No doubt there are other sources you could point to-- microentrepreneurship or the growth of "jobbies," the presence of an infrastructure that supports the sharing and tracking of unique handmade things (from eBay to ThingLink).
Does Tinkering Matter?
That's a pretty varied list. And it suggests that tinkering is more than a local, Valley, geek leisure thing.
First, tinkering is a powerful form of learning. Even if it doesn't stress mastery of skills, tinkering does emphasize learning how to use your hands, learning how to use materials, and to engage with the physical world rather than the world of software or Second Life-- though tinkering does share a sensibility toward the world that lots of kids demonstrate to programs and virtual worlds: you just get in there, hit buttons, and see what happens.
This really matters because you can be creative with stuff in ways you can't with bits, and that the more you understand the possibilities and limitations or materials-- or more abstractly, if you learn how to develop that knowledge-- the smarter you become.

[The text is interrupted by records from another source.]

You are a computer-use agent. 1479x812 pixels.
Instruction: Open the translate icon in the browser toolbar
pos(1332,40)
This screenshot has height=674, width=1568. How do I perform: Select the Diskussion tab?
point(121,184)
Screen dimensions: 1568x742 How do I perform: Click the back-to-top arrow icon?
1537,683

In this respect, it dovetails with "a little-noticed movement in the world of professional design and engineering" that Gregg Zachary wrote about a few weeks ago: "a renewed appreciation for manual labor, or innovating with the aid of human hands." (I write about this at greater length on End of Cyberspace.)

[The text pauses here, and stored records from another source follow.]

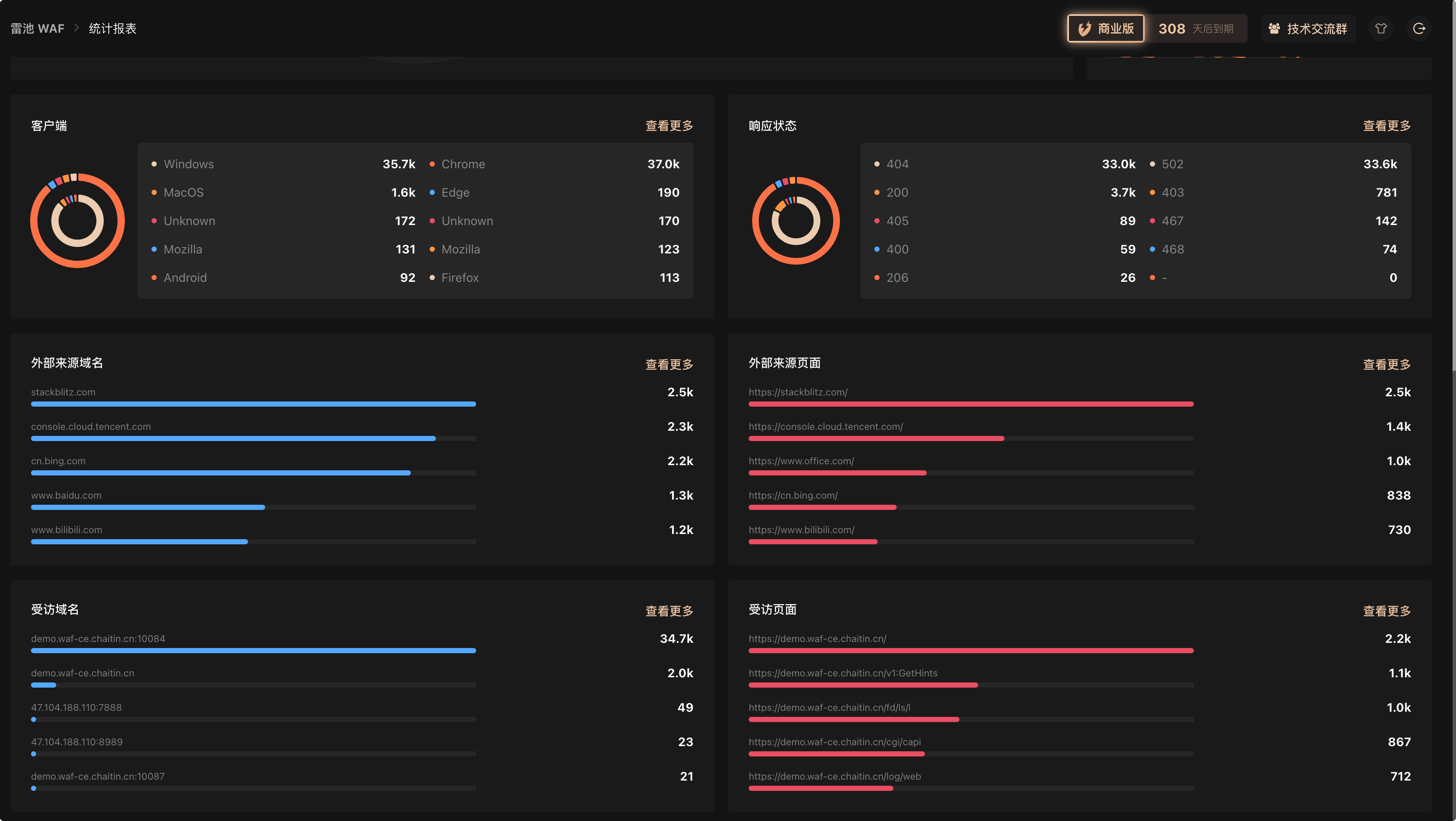Open the 技术交流群 group button

tap(1308, 28)
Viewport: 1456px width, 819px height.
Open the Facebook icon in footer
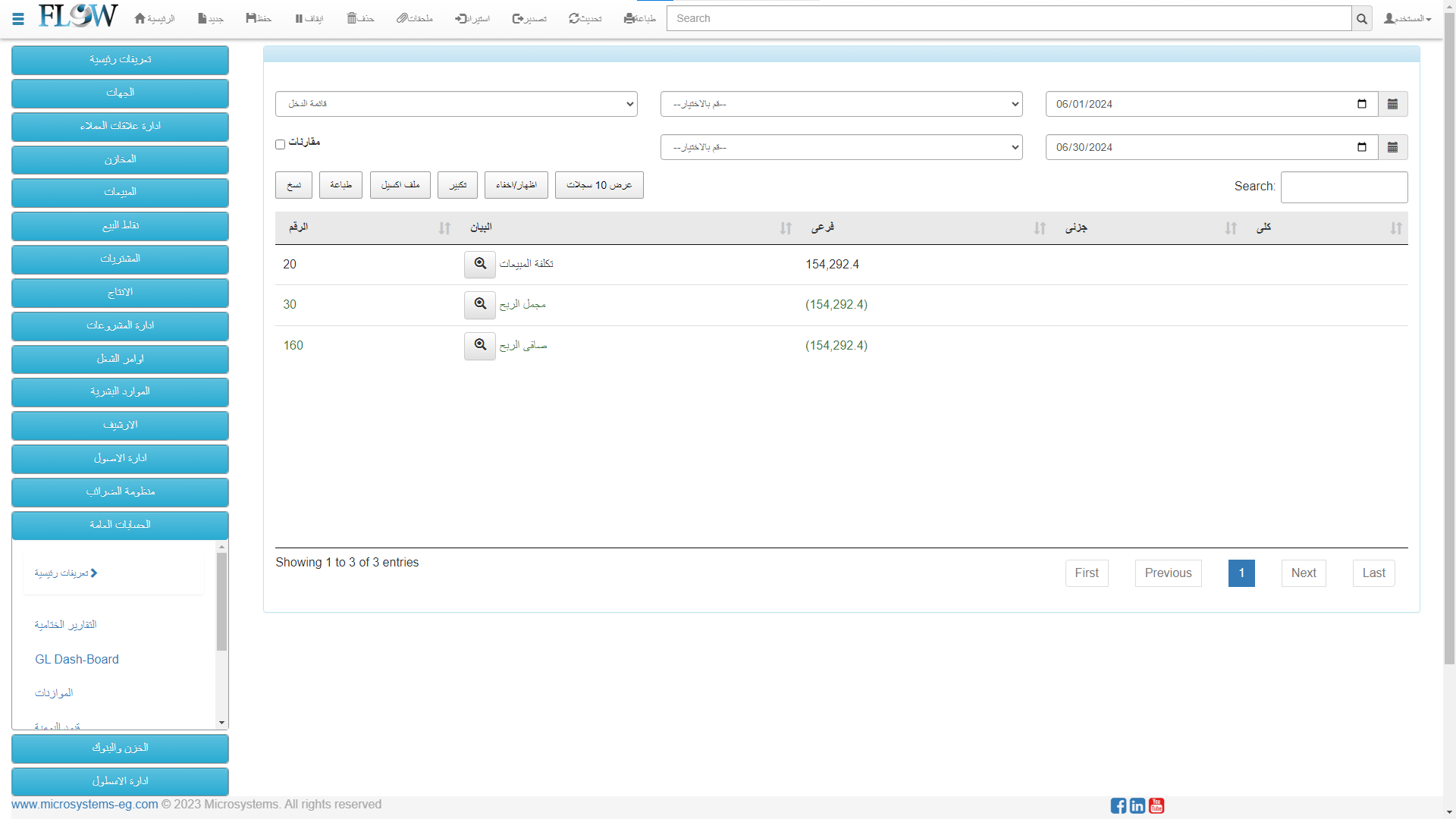click(1118, 805)
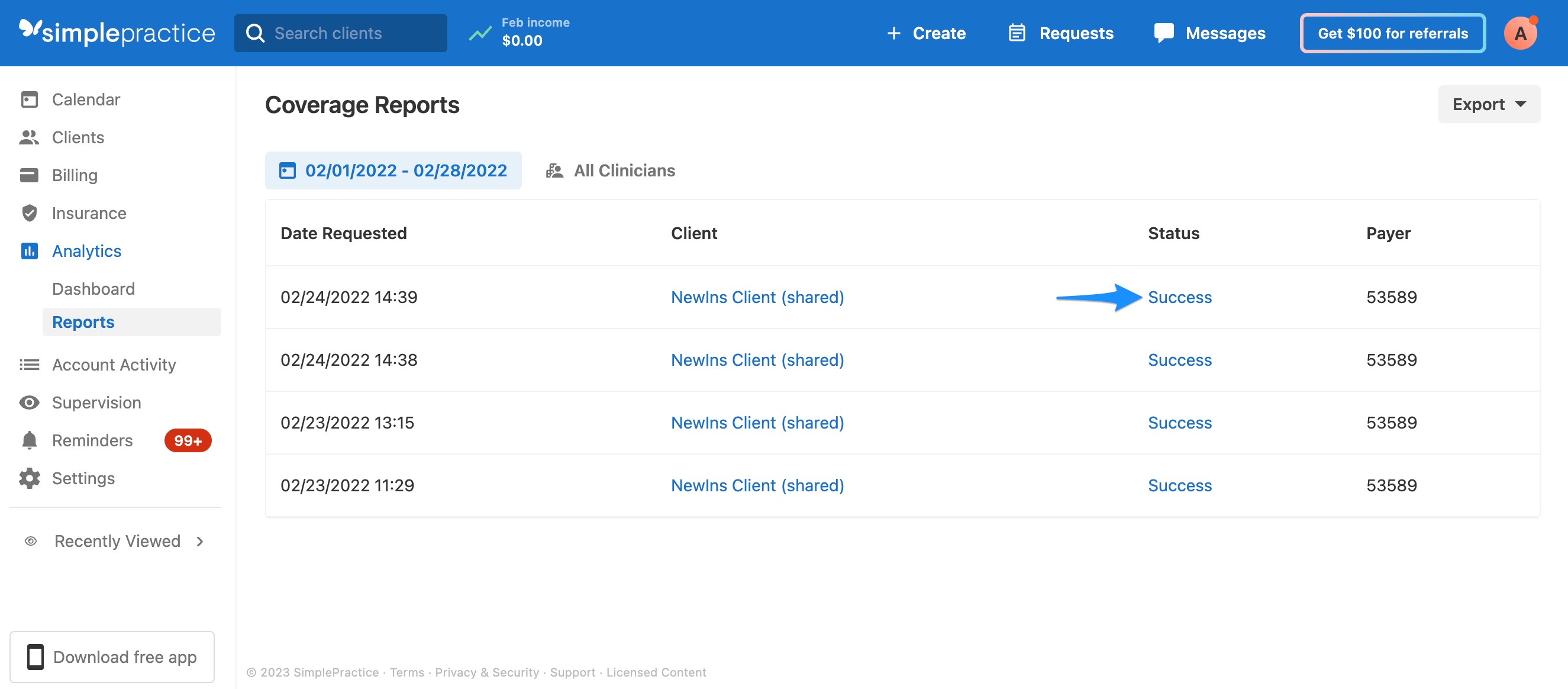Open the All Clinicians filter
Image resolution: width=1568 pixels, height=689 pixels.
(x=611, y=170)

Second, tinkering is forward-looking. It's partly about how we'll use and interact with technologies in the future. As much as any loose movement can be described this way, tinkering is a set of anticipatory practices, aimed at developing a sensibility about the future. It's a way to develop skills that are going to matter in the Conceptual Age, in the ubiquitous computing world. As we move into a world in which we can manufacture things as cheaply as we print them, the skills that tinkerers develop-- not just their ability to play with stuff, or to use particular tools, but to share their ideas and improve on the ideas of others-- will be huge. (I talk about this some in an article in Samsung's DigitAll Magazine.)
Finally, tinkering is an expression of the nature of our engagement with technology. If you buy the argument of Andy Clark that we are natural-born cyborgs, you can see tinkering as a form of co-evolution with technology, or a kind of symbiotic activity.